Il y a environ 150 ans, Gustave Courbet, alors âgé de 35 ans, peignait L'atelier du peintre (© RMN-Grand Palais (Musée d'Orsay) / Hervé Lewandowski), qu'il présente en ces termes : "C'est le monde qui vient se faire peindre chez moi. À droite, tous les actionnaires, c'est à dire les amis, les travailleurs, les amateurs du monde de l'art. A gauche, l'autre monde de la vie triviale, le peuple, la misère, la pauvreté, la richesse, les exploités, les exploiteurs, les gens qui vivent de la mort". Il s'agit d'allégories.
Emmanuelle Lainé, née en 1973, réalise pour la Biennale d'art contemporain de Lyon (2015) une oeuvre qui nous fait entrer dans l'atelier de l'artiste. S'installe une relation très particulière entre le visiteur que je suis, soudain inscrit dans une oeuvre dont certains éléments expriment le temps qui passe et d'autres témoignent du passage à l'acte. Il s'agit d'éléments concrets.

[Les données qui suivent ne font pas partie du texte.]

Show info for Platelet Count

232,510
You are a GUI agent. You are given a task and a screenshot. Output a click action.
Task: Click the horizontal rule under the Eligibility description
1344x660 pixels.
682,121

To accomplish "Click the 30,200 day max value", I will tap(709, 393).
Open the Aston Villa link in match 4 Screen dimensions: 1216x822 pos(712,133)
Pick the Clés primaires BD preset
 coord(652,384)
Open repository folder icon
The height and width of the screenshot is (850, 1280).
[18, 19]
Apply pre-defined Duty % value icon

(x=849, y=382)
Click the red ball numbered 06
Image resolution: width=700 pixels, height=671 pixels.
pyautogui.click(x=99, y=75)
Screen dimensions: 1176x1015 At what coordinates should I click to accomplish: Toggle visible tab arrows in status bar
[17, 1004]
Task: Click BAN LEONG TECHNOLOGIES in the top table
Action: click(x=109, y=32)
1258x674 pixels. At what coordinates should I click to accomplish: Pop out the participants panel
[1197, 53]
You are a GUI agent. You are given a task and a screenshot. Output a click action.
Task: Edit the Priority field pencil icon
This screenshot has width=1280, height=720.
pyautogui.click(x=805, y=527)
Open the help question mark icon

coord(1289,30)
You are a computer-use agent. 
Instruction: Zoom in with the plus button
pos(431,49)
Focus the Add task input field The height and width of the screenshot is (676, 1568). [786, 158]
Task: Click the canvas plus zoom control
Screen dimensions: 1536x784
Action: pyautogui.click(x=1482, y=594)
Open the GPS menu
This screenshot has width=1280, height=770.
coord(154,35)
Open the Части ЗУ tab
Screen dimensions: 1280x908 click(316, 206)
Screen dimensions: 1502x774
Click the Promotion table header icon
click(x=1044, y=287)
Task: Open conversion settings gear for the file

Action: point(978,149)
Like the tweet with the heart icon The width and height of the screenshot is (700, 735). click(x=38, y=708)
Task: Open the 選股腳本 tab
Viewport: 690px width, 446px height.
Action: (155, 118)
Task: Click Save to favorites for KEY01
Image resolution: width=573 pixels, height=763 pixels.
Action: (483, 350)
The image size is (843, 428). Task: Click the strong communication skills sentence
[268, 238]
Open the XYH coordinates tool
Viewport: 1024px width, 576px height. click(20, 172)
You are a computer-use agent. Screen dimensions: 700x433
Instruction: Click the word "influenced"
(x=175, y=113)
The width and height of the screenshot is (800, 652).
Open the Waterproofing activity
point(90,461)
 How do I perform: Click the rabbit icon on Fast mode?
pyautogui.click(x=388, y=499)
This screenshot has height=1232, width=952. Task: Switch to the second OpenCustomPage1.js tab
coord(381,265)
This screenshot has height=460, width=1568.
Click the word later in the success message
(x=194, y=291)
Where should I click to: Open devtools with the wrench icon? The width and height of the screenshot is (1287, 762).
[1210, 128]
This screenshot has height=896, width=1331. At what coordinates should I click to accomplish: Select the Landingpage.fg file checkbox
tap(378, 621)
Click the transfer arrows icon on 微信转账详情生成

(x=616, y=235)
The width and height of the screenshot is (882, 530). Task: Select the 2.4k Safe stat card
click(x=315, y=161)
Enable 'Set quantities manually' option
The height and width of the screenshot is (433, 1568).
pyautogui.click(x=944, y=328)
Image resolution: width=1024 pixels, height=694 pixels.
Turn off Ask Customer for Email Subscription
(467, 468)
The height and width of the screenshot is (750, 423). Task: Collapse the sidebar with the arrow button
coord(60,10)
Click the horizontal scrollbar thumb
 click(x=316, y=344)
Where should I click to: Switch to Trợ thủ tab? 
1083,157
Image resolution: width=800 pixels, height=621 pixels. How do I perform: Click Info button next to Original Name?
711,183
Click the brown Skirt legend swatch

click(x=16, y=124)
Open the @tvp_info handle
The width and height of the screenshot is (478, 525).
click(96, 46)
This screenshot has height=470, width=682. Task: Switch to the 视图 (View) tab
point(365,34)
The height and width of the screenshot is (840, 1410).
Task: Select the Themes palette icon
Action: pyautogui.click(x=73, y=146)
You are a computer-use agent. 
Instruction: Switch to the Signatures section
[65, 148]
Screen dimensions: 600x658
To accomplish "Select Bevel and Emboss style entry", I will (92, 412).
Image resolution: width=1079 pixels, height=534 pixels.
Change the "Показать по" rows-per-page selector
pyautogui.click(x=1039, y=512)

Et le tableau de Courbet m'est revenu en mémoire dans la salle d'Emmanuelle Lainé. Me permettant de mesurer (très subjectivement) l'évolution de la place de l'artiste dans la société, sa façon de se saisir du matériau d'un siècle à l'autre (après la traversée du XXe siècle), sa capacité d'agir et son rapport aux choses et aux êtres. Dans la toile de Gustave Courbet, l'artiste est au centre ; dans l'installation d'Emmanuelle Lainé, on ne voit pas l'artiste. Dans la première, l'ordre n'est pas naturel ; dans la seconde, le désordre est lié au travail en cours. Et, quand on se recule un peu, on prend conscience d'être à l'oeuvre (la plante retournée sur son étagère fane au premier plan) dans la pièce d'Emmanuelle Lainé, tandis qu'on n'entrera jamais que symboliquement dans celle de Gustave Courbet.